Richmond has acquired a reputation in some circles as the kind of town to avoid, and Interstates 64 and 95 make it possible to buzz right by.

But things are changing in what was once considered a conservatively stodgy, dingy city. So if you enjoy cocktails, good food and entertainment in a fun-artsy environment, you'll be missing a treat if you fail to detour a few blocks off the highways.

Plans are well under way for a multimillion-dollar office and hotel complex along the James River--the James Center Project--and a massive business and hotel area on Broad Street, Richmond's deteriorating former main thoroughfare.

Meanwhile, there is Shockoe Slip besides the river and just off the interstates. Shockoe is the old warehouse section in Virginia's capitol. It boomed when the city was born, burned during the Civil War, and was rebuilt in the late 1800s, only to become dormant again early in this century.

Major efforts are being made to bring retail shops and offices into Shockoe to create a Georgetown-type section along a two-block exposed-brick section of East Carey Street.
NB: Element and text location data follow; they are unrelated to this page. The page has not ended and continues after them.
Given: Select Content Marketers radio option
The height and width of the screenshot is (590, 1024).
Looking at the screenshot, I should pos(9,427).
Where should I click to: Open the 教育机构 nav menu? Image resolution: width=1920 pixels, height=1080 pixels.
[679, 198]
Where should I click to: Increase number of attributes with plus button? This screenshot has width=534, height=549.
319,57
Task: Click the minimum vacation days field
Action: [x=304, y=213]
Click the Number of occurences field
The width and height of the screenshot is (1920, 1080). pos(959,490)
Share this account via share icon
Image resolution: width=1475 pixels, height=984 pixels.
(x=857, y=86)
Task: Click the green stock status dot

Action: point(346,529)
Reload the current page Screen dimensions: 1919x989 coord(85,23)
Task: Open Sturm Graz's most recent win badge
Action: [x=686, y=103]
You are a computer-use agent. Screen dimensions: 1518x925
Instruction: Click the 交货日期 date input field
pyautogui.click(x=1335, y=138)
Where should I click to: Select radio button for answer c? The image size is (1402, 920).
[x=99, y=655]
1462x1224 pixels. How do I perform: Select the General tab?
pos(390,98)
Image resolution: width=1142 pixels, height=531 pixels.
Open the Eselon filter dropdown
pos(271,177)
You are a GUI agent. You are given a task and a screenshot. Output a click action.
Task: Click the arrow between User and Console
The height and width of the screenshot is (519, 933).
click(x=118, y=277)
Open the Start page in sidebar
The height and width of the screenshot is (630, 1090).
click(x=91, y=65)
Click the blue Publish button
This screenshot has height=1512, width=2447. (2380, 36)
The historically picturesque area has already flowered with a dozen artsy restaurants offering a variety of quality cuisine, and bistros and pubs which feature dancing and entertainment ranging from folk guitarists to rock and progressive jazz. For the first time in years one can bar hop, dine and be entertained--with a wide variety of choices--all within a two-block area in Richmond.

It is reminiscent of Old Town Alexandria and, in fact, entrepreneurs from Old Town have established four restaurants in old warehouses since the area began its rebirth in 1973, when Sam Miller's Seafood Exchange opened at the corner of 13th and East Carey streets. Miller's features fine food in a picturesque setting at street level, and has an intimate lounge and live entertainment in the basement.

About the same time as the appearance of Miller's, another restaurant, Gatsby's, was established on the opposite corner. Both were immediate successes and other investors quickly followed, the most recent being Il Porto and The Fish Market, opened by the owners of restaurants by the same name in Old Town Alexandria.

These last two offer good, inexpensive seafood and Italian cuisine and feature a lounge and dance floor upstairs with an excellent Top 40s band called ''Tight.'' The Fish Market, incidentally, pours one of the biggest mixed drinks for the price in Shockoe Slip--or almost any other area.

Prices, by the way, are one of the most pleasing aspects of the entire area's bubbling night life. It's hard to spend more than $13 for a dinner anywhere; most menus have top prices of $7 for meals and during happy hours drinks cost a buck in some places.

Miller's has been acquired by Cline Enterprises, which has business interests in Alexandria and has opened yet another establishment--Going Bananas--in Shockoe. Bananas features rock music and is popular with the city's college crowd.

By far the most expensive and popular restaurant in the area is The Tobacco Company, a block up from Miller's at 12th and East Carey. It was opened in 1977 at an estimated cost of $750,000, but several people now say the investment has grown to twice that amount. The Tobacco Company features three floors of intriguing greenery, antiques and memorabilia from around the country. Unfortunately, it also provides the most miserly drinks (better order three if you anticipate one good martini on the rocks) and disinterested hostesses.

Aside from those shortcomings, however, the restaurant is a visual delight and the food is excellent. A particularly pleasant surprise is that you can get a Caesar's salad for one with the standard price of the meal. The Tobacco Company's owners have acquired Gatsby's and the 1302 down the street, both of which currently are being remodeled.

Other restaurants along the two-block strip include Tortilla Flat, The Bus Stop and The Warehouse. Around the corner on 12th Street is Matt's Shockoe Pub, featuring light English fare, and the 12th Street Rag, a deli.

The area draws young and older professional people and hordes of college students. Dress ranges from jeans to formal, but it seems that dress doesn't matter, since you are greeted everywhere.

Roseberry, a former editor, is a production official with The Post.